[Provided records Boundary: Start]

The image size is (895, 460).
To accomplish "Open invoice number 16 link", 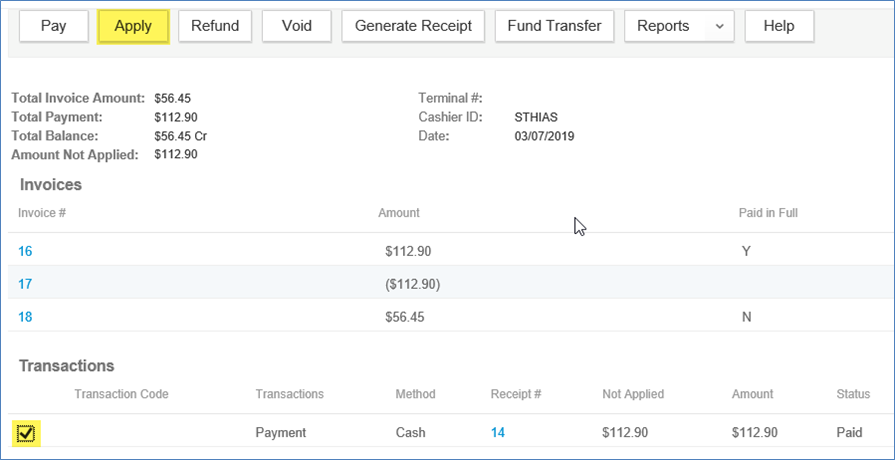I will [25, 251].
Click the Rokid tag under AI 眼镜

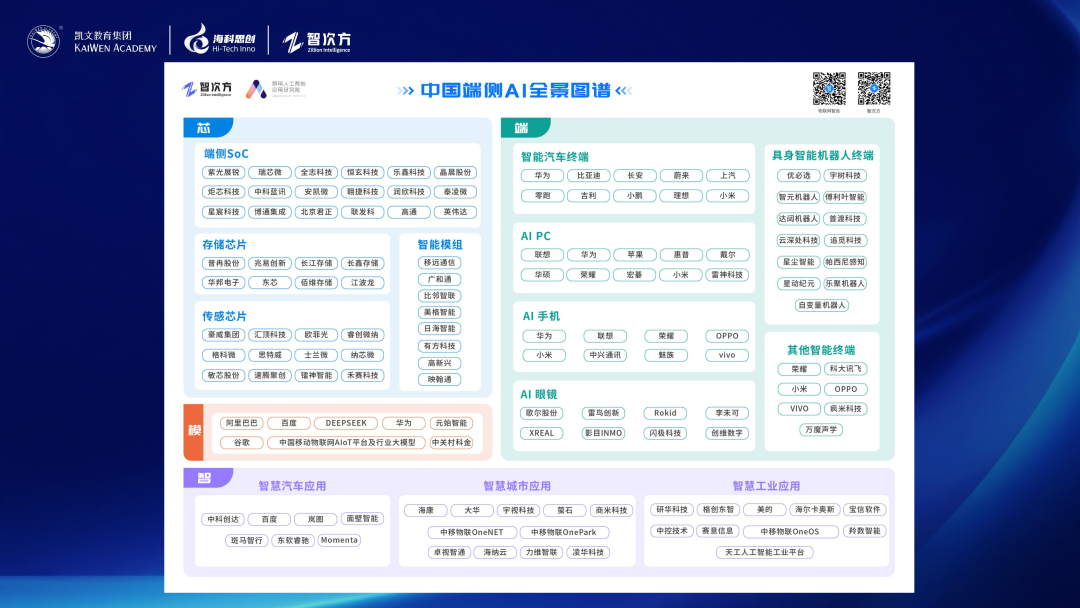665,413
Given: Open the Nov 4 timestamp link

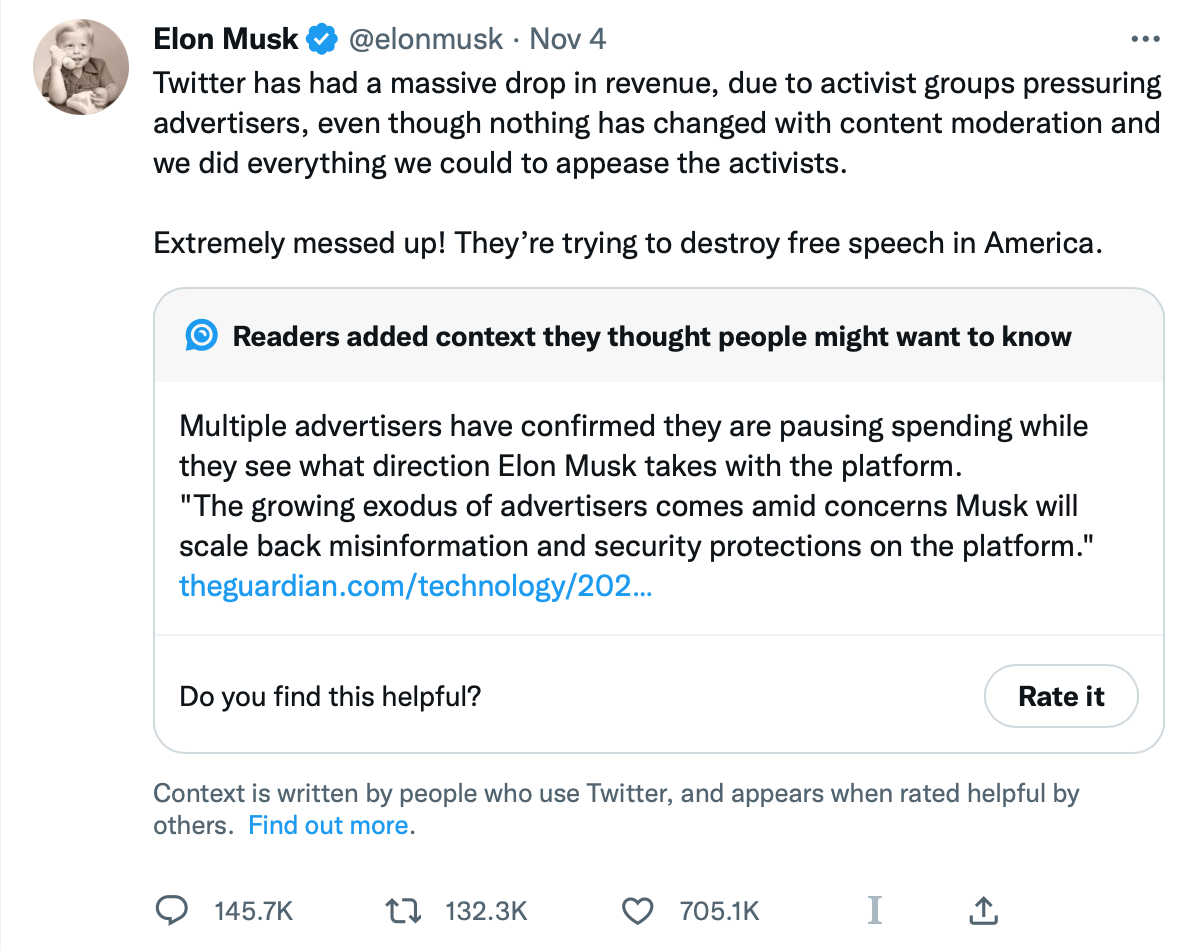Looking at the screenshot, I should pyautogui.click(x=567, y=39).
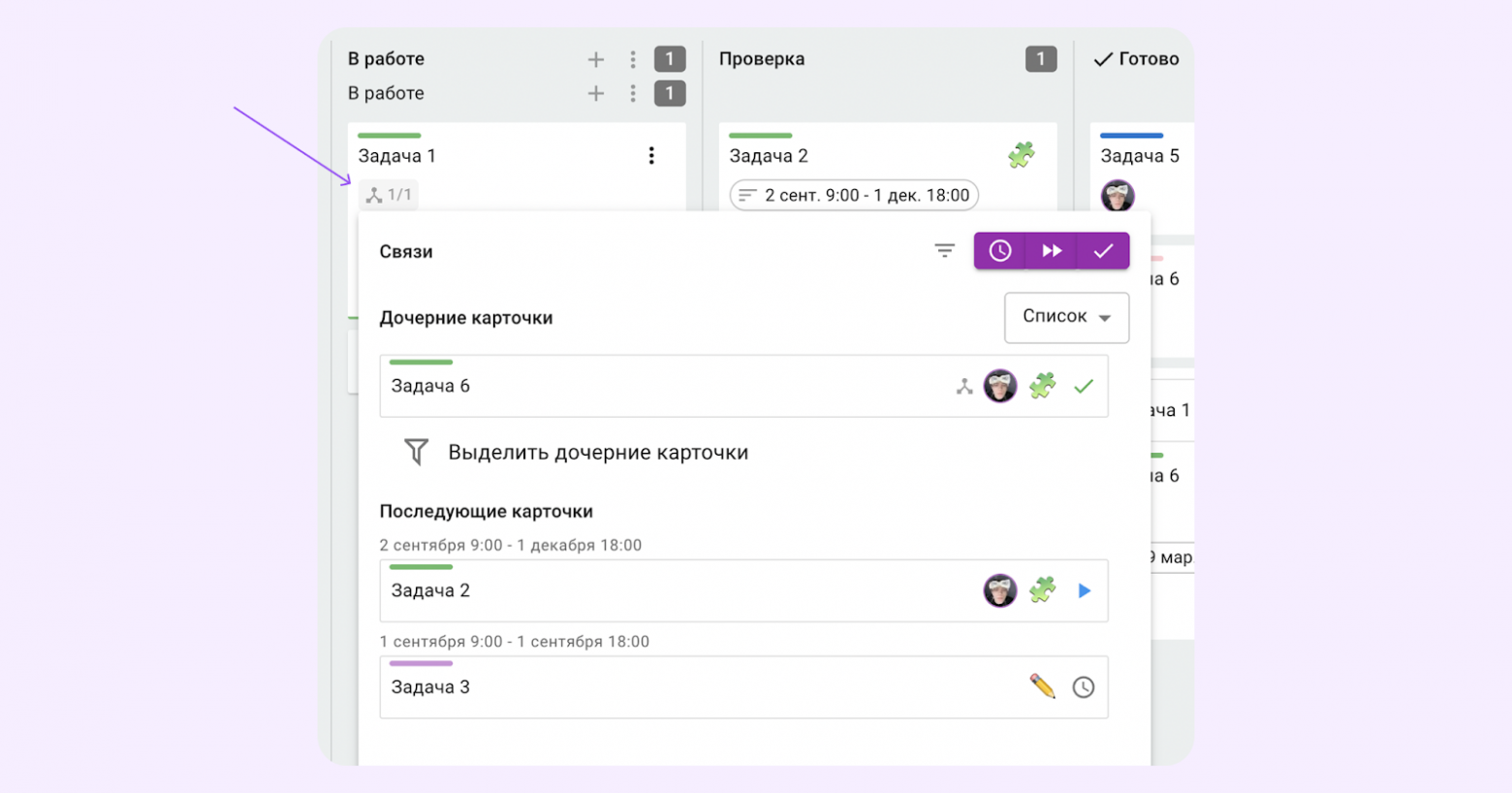The width and height of the screenshot is (1512, 793).
Task: Click the checkmark icon on the purple toolbar
Action: (x=1103, y=250)

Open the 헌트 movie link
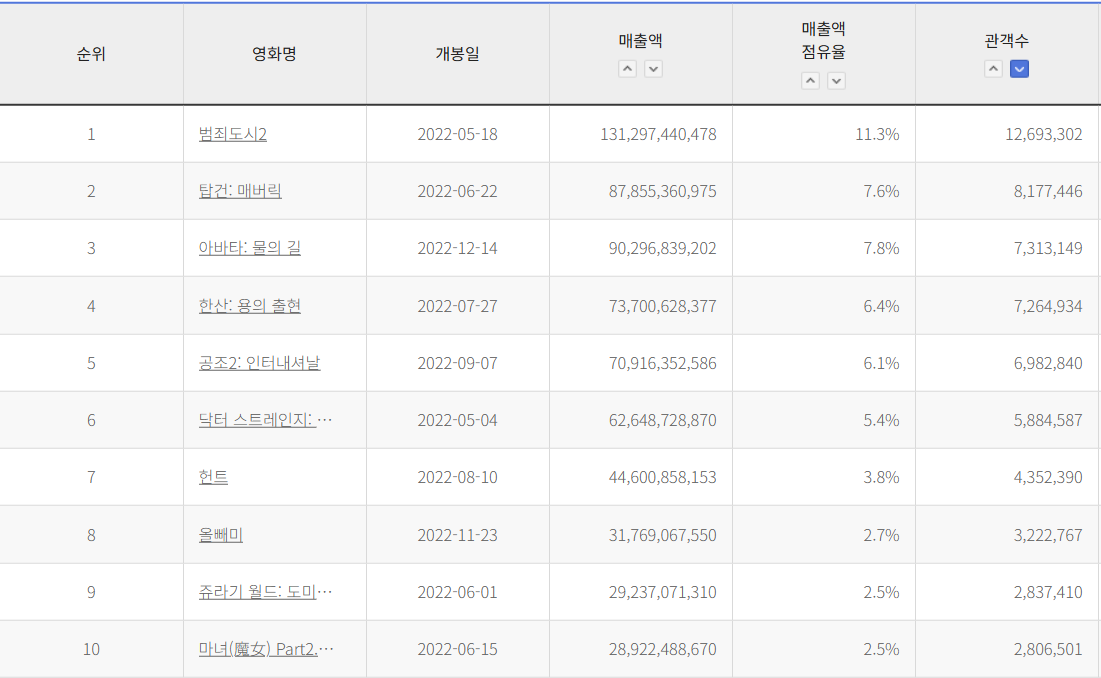[213, 477]
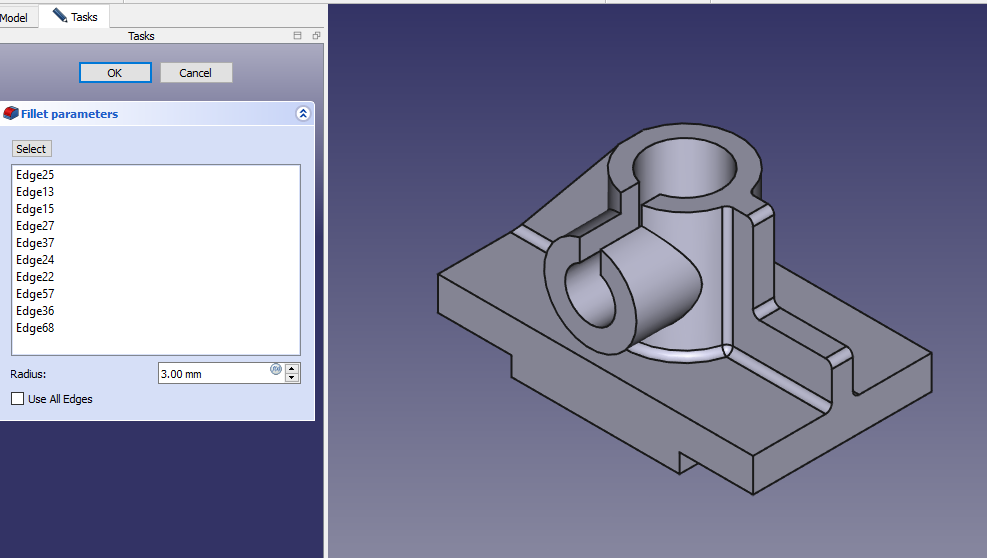Enable the Use All Edges checkbox

[x=18, y=399]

[Provided records Boundary: End]

Nothing but the lines from the one containing "Given: Open the Nov 4 timestamp link" through the last line of the records should appear in the copy, exactly as written and without pictures.

Given: Open the Nov 4 timestamp link

Looking at the screenshot, I should pyautogui.click(x=567, y=39).
The width and height of the screenshot is (1512, 793).
Task: Click the checkmark icon on the purple toolbar
Action: (x=1103, y=250)

Open the 헌트 movie link
[213, 477]
Enable the Use All Edges checkbox

[x=18, y=399]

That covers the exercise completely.